Paul Teall —  February 15, 2010 — Leave a comment

We’ve had a busy 6 weeks since the holiday break.  Lots of new jobs are popping up, and we’ve had several new game companies start to use our site.  That’s good news if you’re looking for a video game job – people are hiring if you know where to look.  I love the variety of companies that have posted on GameJobHunter, and this batch of new companies is no exception.  Check out their openings, and if you apply, let them know you saw them on GameJobHunter!

  • Say Design – A developer of Flash and web-based games
  • MTV Networks – MTV needs no introduction.  They’ve been branching into the video game world over the last few years.
  • TimeGate Studios – TimeGate has been behind some very innovative FPS titles over the last few years.  I’ve always appreciated their willingness to try new ideas.
  • Snail Games USA – Snail Games is working on bringing Asian MMOs to the US market.  Their first US title is Heroes of Gaia

Melissa Heidrich of PassionFruit Games conducted an interview with GameJobHunter to talk about her experience with being victim to a layoff in the video game industry, and how she and her team have started up their own video game studio.

GJH: What are some of the most important things to start thinking about if you’re laid off? What were the first steps you took?

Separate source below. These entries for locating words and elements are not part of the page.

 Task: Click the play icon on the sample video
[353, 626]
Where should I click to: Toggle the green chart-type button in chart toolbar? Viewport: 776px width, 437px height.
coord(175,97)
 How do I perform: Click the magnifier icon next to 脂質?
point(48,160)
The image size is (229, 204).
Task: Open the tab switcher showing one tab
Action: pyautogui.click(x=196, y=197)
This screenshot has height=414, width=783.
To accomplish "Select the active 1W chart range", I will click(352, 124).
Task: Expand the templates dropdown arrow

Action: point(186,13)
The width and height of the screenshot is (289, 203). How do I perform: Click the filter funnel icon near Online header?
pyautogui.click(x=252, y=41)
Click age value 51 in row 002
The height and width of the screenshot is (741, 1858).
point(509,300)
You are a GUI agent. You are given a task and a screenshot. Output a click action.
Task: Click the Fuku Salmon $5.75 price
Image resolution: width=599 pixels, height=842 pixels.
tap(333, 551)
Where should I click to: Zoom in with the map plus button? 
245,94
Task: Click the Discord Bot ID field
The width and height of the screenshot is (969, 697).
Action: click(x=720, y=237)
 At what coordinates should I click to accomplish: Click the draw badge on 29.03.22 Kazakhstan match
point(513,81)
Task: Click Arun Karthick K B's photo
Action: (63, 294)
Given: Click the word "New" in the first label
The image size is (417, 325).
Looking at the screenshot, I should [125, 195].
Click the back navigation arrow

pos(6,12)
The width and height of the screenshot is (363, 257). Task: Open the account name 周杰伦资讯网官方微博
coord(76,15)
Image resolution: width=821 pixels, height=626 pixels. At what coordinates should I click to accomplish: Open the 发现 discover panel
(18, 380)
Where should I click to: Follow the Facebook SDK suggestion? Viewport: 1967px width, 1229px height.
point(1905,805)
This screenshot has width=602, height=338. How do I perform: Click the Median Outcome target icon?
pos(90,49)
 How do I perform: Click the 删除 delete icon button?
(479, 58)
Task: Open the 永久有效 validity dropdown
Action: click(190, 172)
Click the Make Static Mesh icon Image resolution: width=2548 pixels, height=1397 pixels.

Melissa Heidrich: I’d say if you’re laid off, the most important thing is to stay positive – instead of viewing the situation as an ending, you have to see it as a new beginning. I’ve been laid off three times now, and each time, it’s opened the door to fresh and exciting new opportunities that weren’t possible with prior companies. It’s a cliché, but a positive attitude really does get you farther in life! When I was called into the conference room to receive the news of my company’s layoff, it was probably a couple of minutes into the big we’re sorry to inform you speech when my mind started racing, thinking of what to do next. I’m not the type to dwell on things. I’d had this idea for a new type of romance-casual game and thought that this could be the perfect opportunity to accomplish that vision. Besides, my team was the best I’d ever worked with, and it would be a shame to split up a group that had such great dynamics and so much talent. The next day, after we all cleaned out our desks, I had the team gather outside the building to hand out NDAs, and PassionFruit Games was born. The fact is, you never know what’s going to happen in life, and keeping a few what if plans in the back of your brain never hurts.

GJH: What are some of the challenges you’ve encountered that you didn’t anticipate when starting your own video game studio?

Melissa Heidrich: We’re probably still going to run into a host of challenges that have yet to rear their heads, but the ones we’ve come across so far have mostly been related to legal or financial issues. We had to decide what kind of company to set up given our size, we decided an LLC was best, and we needed to work with a lawyer to help us create a legal agreement between all the members. Forming the agreement was a much more complicated and time-consuming process than any of us had anticipated, mostly because there were so many possible scenarios that had to be covered. By the way, I’ve heard horror stories about other startups that didn’t set up legalities from the start – NOT a good idea! And, all that legal stuff cost a lot more money than anticipated expect to pay a few thousand dollars, which we had to squeeze from our self-funded budget. Another challenge we’ve faced is the problem of self-motivation. We felt like it was a lot of fun going rogue and starting our own studio without the “(wo)man” telling us what to do – but sometimes the temptation to goof off together caused our productivity to plummet. It’s helped that we’ve broken the development cycle into milestones that all culminate in public focus testing – the thought of an outside eye scrutinizing our game adds a lot of pressure to get work done on time!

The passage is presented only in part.